Category Archives: Applied SQL

Tricky TSQL: NOT IN (NULL)

We’ve done this before, but we can go one better this time.

Let’s take this step by step.

NULL means “I don’t know”. It stand for an unknown value.

Nothing can be equal to NULL. We simply can’t say that 1 = NULL, or ‘ABBA’ = NULL,  because we don’t know what value NULL might possibly be in the real world.

Nothing can be NOT equal to NULL. We can’t say that 1 <> NULL, or ‘ABBA’ <> NULL. NULL may well turn out to be 1, or ABBA, or whatever value we’re trying to check. We simply don’t know.

A simple example

So let’s take a very simple example, to demonstrate how this works. This particular query will return the value ‘True’, because 1 is demonstrably equal to 1:

IF 1 = 1
   SELECT   'True!';

Yep, that makes sense. I can tell: 1 = 1.

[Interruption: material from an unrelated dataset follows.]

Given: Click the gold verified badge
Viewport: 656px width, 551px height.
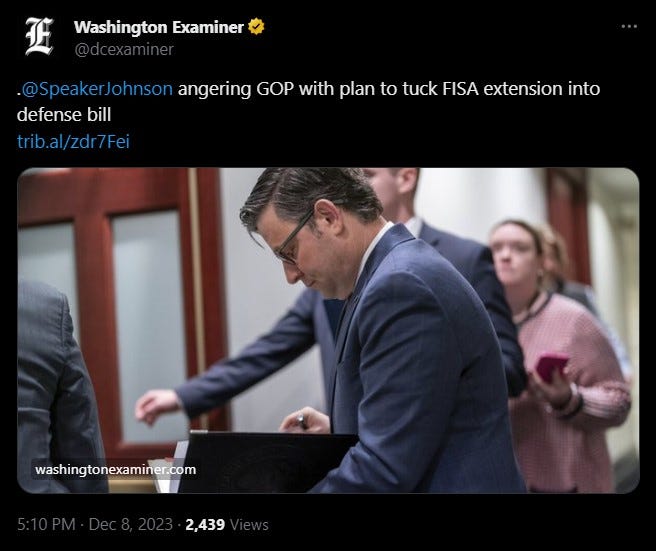Looking at the screenshot, I should 256,27.

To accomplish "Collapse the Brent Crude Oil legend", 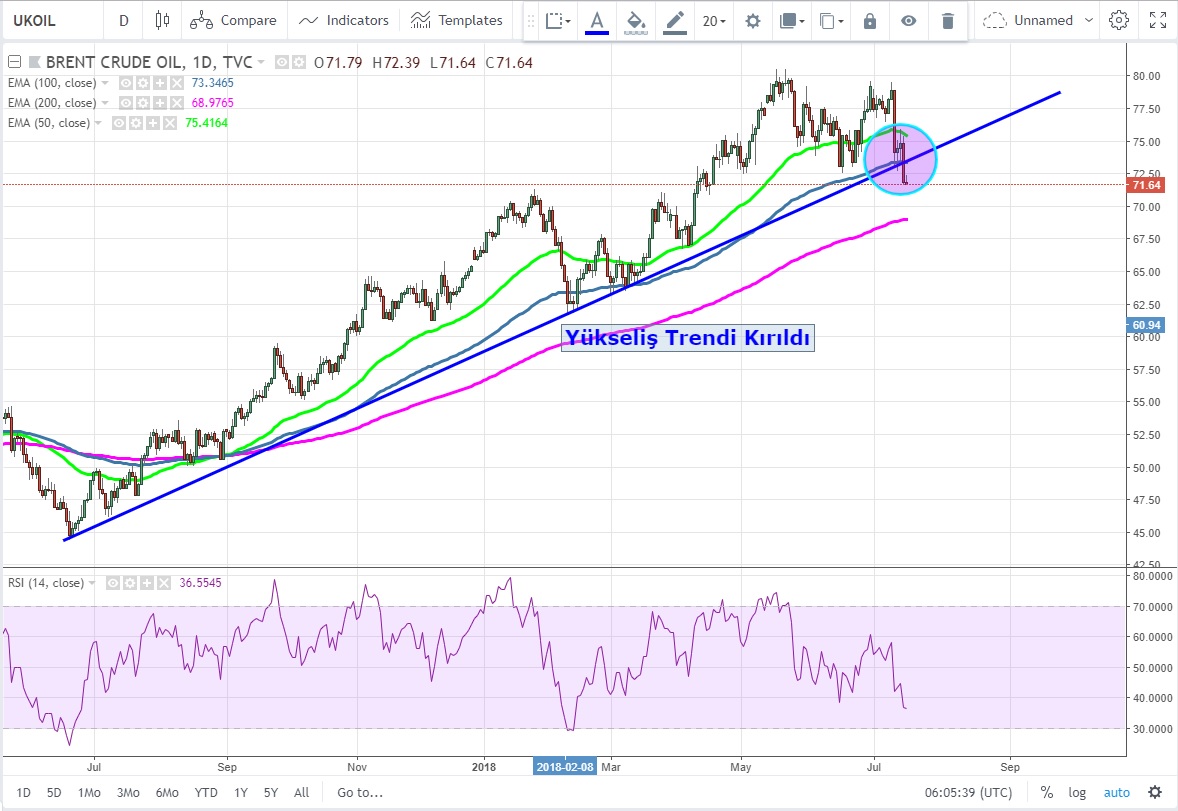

This query will not return ‘True’; it will return nothing, because 1 cannot be proven to be equal to NULL:

IF 1 = NULL
   SELECT   'True!';

We have an unknown, and nothing can possibly be equal to the unknown.

Another way to put this, is to use the keyword IN:

IF 1 IN ( SELECT    NULL AS a )
   SELECT   'True';

That parenthetical SELECT NULL simply returns NULL, so the query ends up asking: “is the value 1 in the set of values (NULL)?” We have no idea, so the query does not return ‘True’.

Almost the same thing, but trickier

Here’s yet another query that will not return ‘True’; 1 cannot be proven to be NOT equal to NULL:

IF 1 <> NULL
   SELECT   'True!';

NULL is unknown, and nothing can possibly be NOT equal to the unknown.

NULL will mess up your  NOT IN queries

And the absolute trickiest bit – the one that will trip you up, if you’re not thinking? NOT IN.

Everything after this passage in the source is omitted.